Parent Adrian Iraola was detailing the torment his son endured in the school district at the Monday meeting when he was confronted by another parent, Tom Burtell, Mlive reports.

Iraola, owner of Chela’s Restaurant & Taqueria, described how his son was harassed with nicknames like taco, enchilada, and nacho, and how the torment motivated the boy to defy his doubters with a master’s degree from Johns Hopkins University.

“I remember when I went to his bedroom to say good night and he was crying because of the abuse that he was enduring in this school system,” Iraola said.

That’s when Burtell interjected: “Why didn’t you stay in Mexico?”

The comment elicited gasps and ridicule.

“What?” one person said.

“You need to leave,” a woman shouted.

“That’s indicative of what our kids are experiencing,” parent Brian Wright, a black man, told the crowd.

“Out! Out! You leave!” another parent yelled.

“Let me answer the question, why I didn’t stay in Mexico,” Iraola said. “Because this is the greatest country in the world.”

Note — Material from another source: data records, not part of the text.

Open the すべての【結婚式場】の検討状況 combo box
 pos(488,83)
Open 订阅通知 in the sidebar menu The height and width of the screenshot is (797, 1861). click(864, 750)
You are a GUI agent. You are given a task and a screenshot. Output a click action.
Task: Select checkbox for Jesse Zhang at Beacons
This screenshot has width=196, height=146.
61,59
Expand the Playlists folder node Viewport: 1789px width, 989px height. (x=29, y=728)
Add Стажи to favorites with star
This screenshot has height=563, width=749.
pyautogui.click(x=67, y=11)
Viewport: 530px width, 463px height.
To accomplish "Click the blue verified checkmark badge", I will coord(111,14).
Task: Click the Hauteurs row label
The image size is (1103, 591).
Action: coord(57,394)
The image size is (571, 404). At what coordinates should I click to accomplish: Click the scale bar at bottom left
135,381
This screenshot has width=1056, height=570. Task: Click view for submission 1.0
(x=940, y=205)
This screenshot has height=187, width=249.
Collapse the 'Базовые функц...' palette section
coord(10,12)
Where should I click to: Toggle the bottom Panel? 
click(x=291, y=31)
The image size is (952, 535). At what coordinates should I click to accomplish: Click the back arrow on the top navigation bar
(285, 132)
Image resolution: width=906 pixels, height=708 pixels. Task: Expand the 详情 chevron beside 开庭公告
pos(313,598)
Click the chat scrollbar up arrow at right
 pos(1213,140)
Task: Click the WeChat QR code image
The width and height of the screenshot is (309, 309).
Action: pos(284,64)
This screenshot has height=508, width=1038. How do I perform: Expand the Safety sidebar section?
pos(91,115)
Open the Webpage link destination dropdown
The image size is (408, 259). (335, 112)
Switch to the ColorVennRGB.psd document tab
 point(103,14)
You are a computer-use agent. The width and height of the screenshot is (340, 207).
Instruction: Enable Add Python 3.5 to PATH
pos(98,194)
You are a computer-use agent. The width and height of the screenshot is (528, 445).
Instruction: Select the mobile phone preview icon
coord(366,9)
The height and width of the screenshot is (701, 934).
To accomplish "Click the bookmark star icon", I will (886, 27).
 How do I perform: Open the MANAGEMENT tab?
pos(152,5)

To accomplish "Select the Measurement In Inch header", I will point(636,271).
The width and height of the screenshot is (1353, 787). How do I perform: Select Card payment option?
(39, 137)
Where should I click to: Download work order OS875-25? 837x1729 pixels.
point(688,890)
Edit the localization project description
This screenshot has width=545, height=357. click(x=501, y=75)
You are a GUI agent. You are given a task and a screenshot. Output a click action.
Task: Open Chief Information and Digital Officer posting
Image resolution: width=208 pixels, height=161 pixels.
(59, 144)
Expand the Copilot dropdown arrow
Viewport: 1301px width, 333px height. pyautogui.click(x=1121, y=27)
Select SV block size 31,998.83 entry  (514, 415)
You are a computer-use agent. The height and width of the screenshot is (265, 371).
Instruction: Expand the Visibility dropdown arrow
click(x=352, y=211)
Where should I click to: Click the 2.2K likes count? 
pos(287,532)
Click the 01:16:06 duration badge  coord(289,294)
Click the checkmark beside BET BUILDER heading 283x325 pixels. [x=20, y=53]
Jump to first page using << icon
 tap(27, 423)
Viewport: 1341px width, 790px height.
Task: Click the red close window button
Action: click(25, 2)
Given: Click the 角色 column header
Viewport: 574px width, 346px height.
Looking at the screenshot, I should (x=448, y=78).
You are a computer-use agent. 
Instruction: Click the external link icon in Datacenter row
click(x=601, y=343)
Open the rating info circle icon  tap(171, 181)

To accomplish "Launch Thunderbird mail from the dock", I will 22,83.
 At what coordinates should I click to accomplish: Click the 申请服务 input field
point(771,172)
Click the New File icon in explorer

“But you’re complaining about being here,” Burtell continued. “He’s complaining about being here.”

The meeting was intended as a forum to build unity following a controversy involving white football players who invited their black teammates to a Snapchat conversation that included messages like “WHITE POWER” and “THE SOUTH WILL RISE AGAIN,” Mlive reports.

Wright said his son was one of the black players targeted in the Snapchat debacle, FOX 2 reports.

“I said ‘why do you want to stay?’ he says if I leave then they win, right?” Wright. “That’s showing the courage of the black kids that come to school every day and again we as parents have to figure out how do we show them our support.”

Burtell argued the racist Snapchat conversation shouldn’t involve the school district because it involved off-campus activities, and alleged whites also face discrimination.

“You’ve got black racism all the time. Try being white and walk in a black neighborhood and see what happens. You’re complaining about situations and these incidents where somebody made a tweet, but nobody’s hurt yet, nobody got hurt that was off-campus,” he said.

In a letter to parents, Superintendent Scot Graden described the Snapchat messages as “deplorable” and said officials “strongly denounce the actions and words of these students.”

“I’ve been in this district for a long time and work hard to try to make sure all of our students have positive experiences and when parents share the negative experiences their children have had at times, it’s painful and it truly does motivate me to say ‘we can and will do better,'” he said on Monday.

Graden said the district will work through the issue with its Diversity Equity Inclusion Committee and plans to conduct additional teacher training to ensure staff respond immediately to racist incidents.

Students involved in the Snapchat messages, meanwhile, will undergo restorative justice discipline.

Wright and other parents believe the district should do more.

“I don’t think that they are fast enough, to be honest with you. I understand the restorative process and I understand DNI training and I think that’s good for the long term. In the meantime, you have black kids that are in the schools today and they’re being racially harassed and intimidated on a daily basis,” Wright said.